# [ACTION ITEM A]
According to the passage about Ra, in what year was she awarded a mentorship to study with Tino Sehgal?
# [ACTION ITEM B]
Copy word for word the stretch of the passage about Ra that runs from "Increasingly, Ra is" up to and including "of the future.".

# [PASSAGE TO READ]
..............................

The intersection of visual art and performance is where Ra feels most comfortable. In 2016, she was awarded a mentorship to study with British–German contemporary artist Tino Sehgal. “He’s incredibly spiritual and looks at time as this non-linear thing,” she says of the man who’s been described as an “art choreographer”. “What I learnt from him is that dance can function in many different spaces and take many different forms. Just as art can be bought and sold, so can dance.”

While working with Sehgal at a festival in Vienna, Ra had the opportunity to perform with Canadian musician and queer-feminist icon Peaches. “She’s like a mother to me,” Ra exclaims. “She’s generous and has so much time for people – she reaches out a lot. Again, she works across art and performance, like Tino, who’s all about working with the body in a gallery context.”

Increasingly, Ra is making work to be viewed in gallery contexts. When we meet, she and Justin Shoulder, whose mother is also Filipina, are putting the finishing touches to In Muva We Trust, a digital video set to be projected onto the concrete facade of the National Gallery of Australia as part of its annual Enlighten Illuminations commission. It is the fifth in a suite of works titled Ex Nilalang, Tagalog for “creature” and “creation”, by the pair. They make work together as Club Ate (pronounced “a-teh”), named for the Tagalog word for “big sister”.

“We’re looking at Mother Nature, at birth and regrowth, nourishment and care,” Ra says of In Muva We Trust. “We’re taking signs and symbols from both our queer world and our shared Filipino diasporic vocabulary and mixing it all up to create visions of the future.

“You can almost see Parliament House from the gallery, so there is a sense of urgency – we want to be direct yet poetic, and maybe subversive as well.”

..............................

# [EXCERPTED DATA]
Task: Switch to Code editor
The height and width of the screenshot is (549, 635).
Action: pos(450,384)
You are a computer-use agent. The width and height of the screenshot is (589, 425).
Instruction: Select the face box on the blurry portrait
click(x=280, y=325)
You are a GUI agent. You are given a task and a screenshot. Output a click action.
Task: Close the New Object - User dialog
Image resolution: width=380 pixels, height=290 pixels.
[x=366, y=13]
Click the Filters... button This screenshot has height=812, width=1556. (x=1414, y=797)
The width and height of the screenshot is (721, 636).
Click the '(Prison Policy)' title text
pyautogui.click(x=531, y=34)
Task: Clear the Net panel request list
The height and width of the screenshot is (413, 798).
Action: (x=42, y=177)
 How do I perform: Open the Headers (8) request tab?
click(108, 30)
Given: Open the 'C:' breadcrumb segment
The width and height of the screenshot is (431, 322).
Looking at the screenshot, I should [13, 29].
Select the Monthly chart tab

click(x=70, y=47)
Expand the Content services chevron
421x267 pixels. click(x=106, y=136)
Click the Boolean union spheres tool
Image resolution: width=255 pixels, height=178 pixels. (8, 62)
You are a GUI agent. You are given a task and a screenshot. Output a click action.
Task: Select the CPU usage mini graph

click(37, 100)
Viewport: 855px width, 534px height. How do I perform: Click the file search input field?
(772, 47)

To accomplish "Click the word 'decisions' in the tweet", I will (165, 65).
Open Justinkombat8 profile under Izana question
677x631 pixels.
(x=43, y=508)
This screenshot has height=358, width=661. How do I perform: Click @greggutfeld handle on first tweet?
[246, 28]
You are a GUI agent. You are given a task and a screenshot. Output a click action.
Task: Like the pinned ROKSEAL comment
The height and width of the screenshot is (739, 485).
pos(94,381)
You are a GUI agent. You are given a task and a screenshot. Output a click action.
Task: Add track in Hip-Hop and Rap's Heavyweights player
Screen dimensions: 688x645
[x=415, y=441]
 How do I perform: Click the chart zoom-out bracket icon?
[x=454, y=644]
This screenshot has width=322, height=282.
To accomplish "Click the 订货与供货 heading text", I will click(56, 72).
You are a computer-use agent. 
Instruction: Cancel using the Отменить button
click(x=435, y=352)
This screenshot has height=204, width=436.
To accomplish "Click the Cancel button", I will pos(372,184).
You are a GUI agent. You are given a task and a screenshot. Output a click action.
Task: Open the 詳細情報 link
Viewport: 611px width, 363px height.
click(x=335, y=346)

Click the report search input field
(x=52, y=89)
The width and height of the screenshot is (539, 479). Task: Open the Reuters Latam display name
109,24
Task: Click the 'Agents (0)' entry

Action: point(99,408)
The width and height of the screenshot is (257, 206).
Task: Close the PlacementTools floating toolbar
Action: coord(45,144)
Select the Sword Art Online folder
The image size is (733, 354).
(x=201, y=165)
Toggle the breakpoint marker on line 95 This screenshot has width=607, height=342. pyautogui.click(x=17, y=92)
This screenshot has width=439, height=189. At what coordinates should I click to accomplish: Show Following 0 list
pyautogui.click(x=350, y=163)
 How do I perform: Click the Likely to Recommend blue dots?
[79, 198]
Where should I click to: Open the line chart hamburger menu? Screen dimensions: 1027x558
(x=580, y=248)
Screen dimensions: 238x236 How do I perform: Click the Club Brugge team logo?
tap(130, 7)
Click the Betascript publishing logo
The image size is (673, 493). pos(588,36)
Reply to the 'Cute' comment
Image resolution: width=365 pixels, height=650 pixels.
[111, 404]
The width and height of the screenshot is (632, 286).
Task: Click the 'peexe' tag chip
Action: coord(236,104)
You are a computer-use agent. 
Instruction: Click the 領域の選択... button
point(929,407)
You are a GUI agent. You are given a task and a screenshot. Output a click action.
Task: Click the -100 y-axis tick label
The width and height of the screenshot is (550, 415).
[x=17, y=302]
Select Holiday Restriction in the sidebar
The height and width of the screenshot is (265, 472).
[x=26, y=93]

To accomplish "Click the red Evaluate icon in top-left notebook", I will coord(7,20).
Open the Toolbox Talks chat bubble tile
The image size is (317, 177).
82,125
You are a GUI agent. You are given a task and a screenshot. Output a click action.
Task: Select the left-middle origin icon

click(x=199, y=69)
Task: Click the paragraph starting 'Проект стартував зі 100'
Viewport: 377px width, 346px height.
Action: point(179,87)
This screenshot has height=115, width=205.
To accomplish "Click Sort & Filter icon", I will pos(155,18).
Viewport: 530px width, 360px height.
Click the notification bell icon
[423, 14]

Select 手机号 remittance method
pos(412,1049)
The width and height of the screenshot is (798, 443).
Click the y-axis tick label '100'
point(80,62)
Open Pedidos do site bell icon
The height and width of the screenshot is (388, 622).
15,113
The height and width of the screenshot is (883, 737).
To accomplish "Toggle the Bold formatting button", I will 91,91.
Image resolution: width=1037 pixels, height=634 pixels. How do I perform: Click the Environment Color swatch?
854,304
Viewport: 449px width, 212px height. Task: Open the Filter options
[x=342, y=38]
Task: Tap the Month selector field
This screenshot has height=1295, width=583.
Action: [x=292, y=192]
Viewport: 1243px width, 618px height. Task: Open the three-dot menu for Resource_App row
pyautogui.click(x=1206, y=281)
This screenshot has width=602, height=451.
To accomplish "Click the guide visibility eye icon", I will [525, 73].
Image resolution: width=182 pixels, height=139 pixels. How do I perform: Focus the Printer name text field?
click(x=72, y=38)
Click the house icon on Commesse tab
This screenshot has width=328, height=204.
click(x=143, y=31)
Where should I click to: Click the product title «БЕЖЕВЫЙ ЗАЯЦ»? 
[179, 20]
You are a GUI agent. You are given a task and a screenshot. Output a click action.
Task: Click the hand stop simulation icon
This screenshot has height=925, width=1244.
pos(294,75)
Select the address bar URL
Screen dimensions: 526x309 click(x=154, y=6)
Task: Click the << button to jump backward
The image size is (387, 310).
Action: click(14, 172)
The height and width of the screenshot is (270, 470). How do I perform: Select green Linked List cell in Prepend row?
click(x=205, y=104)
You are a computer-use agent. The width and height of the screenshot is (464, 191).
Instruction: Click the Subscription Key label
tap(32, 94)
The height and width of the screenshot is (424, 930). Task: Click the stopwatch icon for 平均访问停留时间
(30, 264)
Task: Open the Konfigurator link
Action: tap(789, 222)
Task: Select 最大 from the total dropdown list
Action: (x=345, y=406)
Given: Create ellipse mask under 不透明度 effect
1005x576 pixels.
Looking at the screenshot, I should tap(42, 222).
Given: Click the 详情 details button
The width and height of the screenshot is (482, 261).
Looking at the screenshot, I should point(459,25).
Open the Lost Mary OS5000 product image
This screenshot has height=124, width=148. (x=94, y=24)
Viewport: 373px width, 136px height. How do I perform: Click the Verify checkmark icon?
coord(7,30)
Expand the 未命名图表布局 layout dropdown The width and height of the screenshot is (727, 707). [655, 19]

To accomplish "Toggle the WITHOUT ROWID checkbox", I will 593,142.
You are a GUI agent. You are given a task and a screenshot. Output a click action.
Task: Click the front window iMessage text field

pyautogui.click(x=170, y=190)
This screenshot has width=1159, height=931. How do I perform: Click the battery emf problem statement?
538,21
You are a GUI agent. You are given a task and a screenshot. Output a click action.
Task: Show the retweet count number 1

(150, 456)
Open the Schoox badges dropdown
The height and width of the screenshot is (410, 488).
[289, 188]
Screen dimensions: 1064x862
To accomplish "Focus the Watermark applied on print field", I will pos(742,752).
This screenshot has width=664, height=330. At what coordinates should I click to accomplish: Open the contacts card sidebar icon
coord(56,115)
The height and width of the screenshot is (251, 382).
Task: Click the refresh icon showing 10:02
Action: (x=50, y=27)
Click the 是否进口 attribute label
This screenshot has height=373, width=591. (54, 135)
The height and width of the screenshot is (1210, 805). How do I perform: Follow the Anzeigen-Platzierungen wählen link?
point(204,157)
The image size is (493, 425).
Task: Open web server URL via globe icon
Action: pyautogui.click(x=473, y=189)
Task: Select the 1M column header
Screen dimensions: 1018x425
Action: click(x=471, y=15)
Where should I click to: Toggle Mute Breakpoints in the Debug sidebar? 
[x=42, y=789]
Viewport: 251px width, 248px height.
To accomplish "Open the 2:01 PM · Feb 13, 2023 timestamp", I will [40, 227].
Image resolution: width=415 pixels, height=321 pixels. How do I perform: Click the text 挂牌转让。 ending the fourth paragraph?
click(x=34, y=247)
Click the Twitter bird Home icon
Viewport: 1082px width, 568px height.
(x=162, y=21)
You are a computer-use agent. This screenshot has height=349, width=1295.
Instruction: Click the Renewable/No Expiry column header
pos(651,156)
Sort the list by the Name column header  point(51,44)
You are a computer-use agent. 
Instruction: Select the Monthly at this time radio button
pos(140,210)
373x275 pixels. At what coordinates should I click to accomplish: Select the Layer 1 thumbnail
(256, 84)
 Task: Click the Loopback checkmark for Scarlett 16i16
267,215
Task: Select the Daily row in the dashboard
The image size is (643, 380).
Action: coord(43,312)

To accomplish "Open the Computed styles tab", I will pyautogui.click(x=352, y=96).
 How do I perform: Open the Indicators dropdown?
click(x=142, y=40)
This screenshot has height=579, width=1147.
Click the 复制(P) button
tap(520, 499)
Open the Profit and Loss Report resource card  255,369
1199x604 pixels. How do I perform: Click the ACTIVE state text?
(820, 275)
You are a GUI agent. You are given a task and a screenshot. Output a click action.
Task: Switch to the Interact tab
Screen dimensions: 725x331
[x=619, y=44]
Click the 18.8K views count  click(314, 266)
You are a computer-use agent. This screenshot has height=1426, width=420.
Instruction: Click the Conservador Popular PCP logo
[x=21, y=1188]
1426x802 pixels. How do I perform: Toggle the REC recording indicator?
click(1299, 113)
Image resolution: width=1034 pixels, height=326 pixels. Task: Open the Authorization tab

..............................

# [EXPECTED OUTPUT A]
2016

# [EXPECTED OUTPUT B]
Increasingly, Ra is making work to be viewed in gallery contexts. When we meet, she and Justin Shoulder, whose mother is also Filipina, are putting the finishing touches to In Muva We Trust, a digital video set to be projected onto the concrete facade of the National Gallery of Australia as part of its annual Enlighten Illuminations commission. It is the fifth in a suite of works titled Ex Nilalang, Tagalog for “creature” and “creation”, by the pair. They make work together as Club Ate (pronounced “a-teh”), named for the Tagalog word for “big sister”.

“We’re looking at Mother Nature, at birth and regrowth, nourishment and care,” Ra says of In Muva We Trust. “We’re taking signs and symbols from both our queer world and our shared Filipino diasporic vocabulary and mixing it all up to create visions of the future.